Bishop Thomas Tobin of Providence, an ardent foe of marriage equality in that state, has publicly sneered that the Synod was “rather Protestant,” notes Bob Shine of New Ways Ministry, which has provided in-depth coverage of the Synod and its aftermath on its Bondings 2.0 blog. Sniped Tobin, “Pope Francis is fond of ‘creating a mess.’ Mission accomplished.”

Archbishop Charles Chaput, another strident opponent of marriage equality, did not attend the synod, but disparaged it this week for sowing confusion, which he said is “of the devil.”  As David Gibson of Religion News Service reports, Chaput is clearly in no mood to reconsider the church’s pastoral approach to LGBT people:

Chaput’s lecture, titled “Strangers in a Strange Land,” focused on the theme that traditional believers are experiencing an internal exile akin to that of the ancient Israelites in Babylon. Chaput said that the U.S. Supreme Court decision earlier this month not to review state appeals against gay marriage was a “tipping point” that confirmed that traditional believers are now a minority in society and on the defensive.

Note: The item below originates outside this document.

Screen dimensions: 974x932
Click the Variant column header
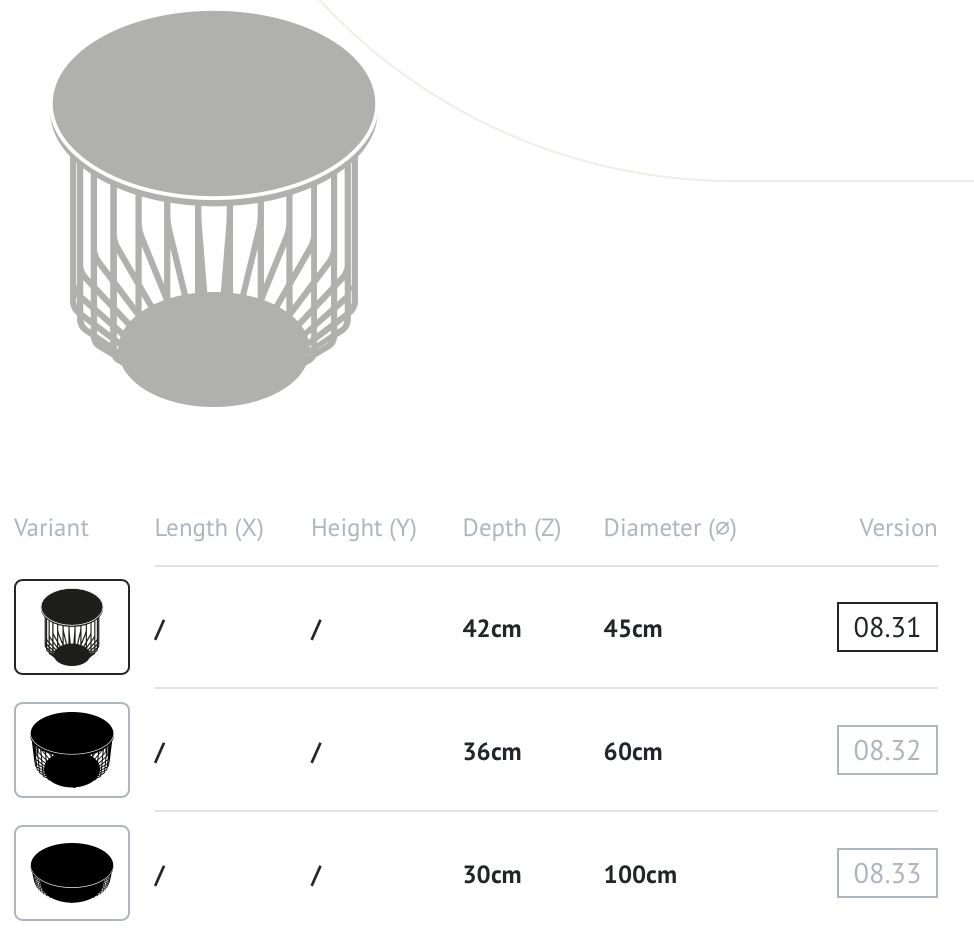pos(51,528)
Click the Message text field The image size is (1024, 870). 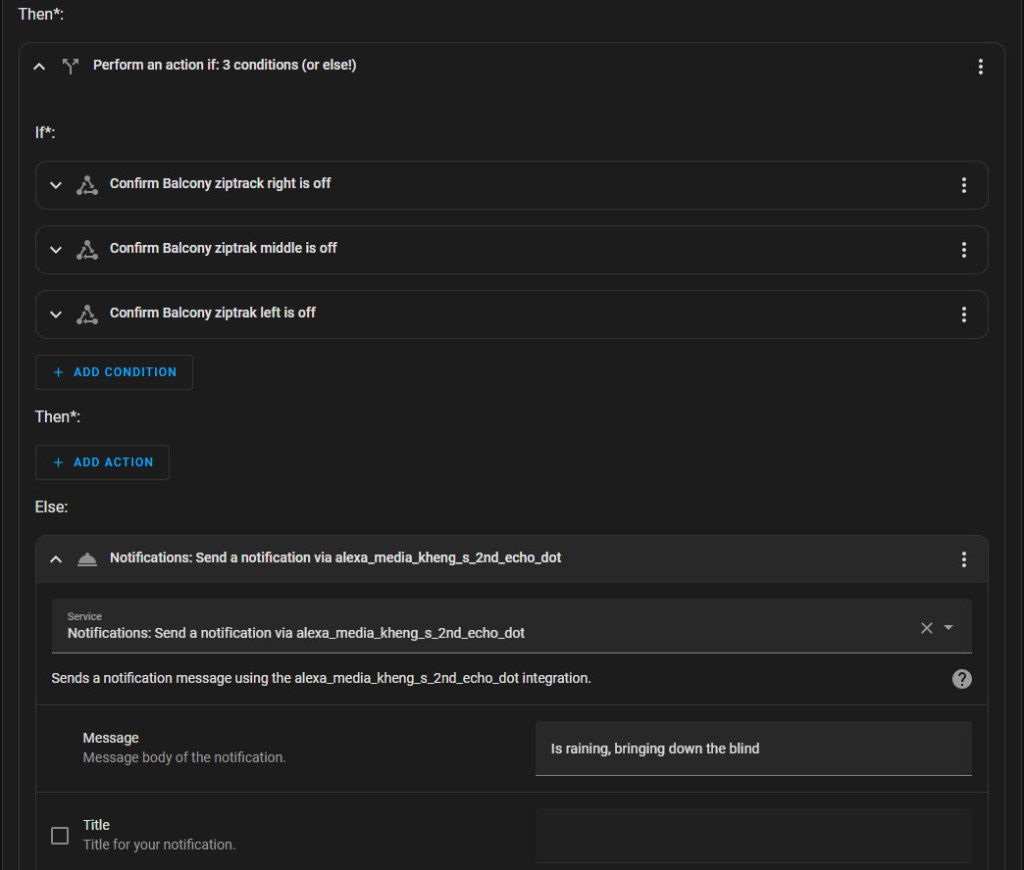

He blasted gay activists for their “dishonesty” and “hatred” of gay marriage foes and said the portrayals of traditional believers as homophobic is “dishonest and evil.”

“We also need to thank God for the gift of this present, difficult moment,” Chaput said. “Because conflict always does two things: It purifies the church, and it clarifies the character of the enemies who hate her.”

Chaput is scheduled to host Pope Francis for the 2015 World Meeting of Families, which National Catholic Reporter’s Michael Sean Winters calls “a train wreck waiting to happen.”

Some suggest that Pope Francis is “playing a long game,” and that he accomplished much by allowing the public airing of alternatives to the conservative’s approach. They note that the watered-down paragraphs on gay people did not get the two-thirds votes required for approval; Cardinal-elect Vincent Nichols of London has said some more progressive bishops voted against the paragraphs on LGBT people in the final document because they were not welcoming enough.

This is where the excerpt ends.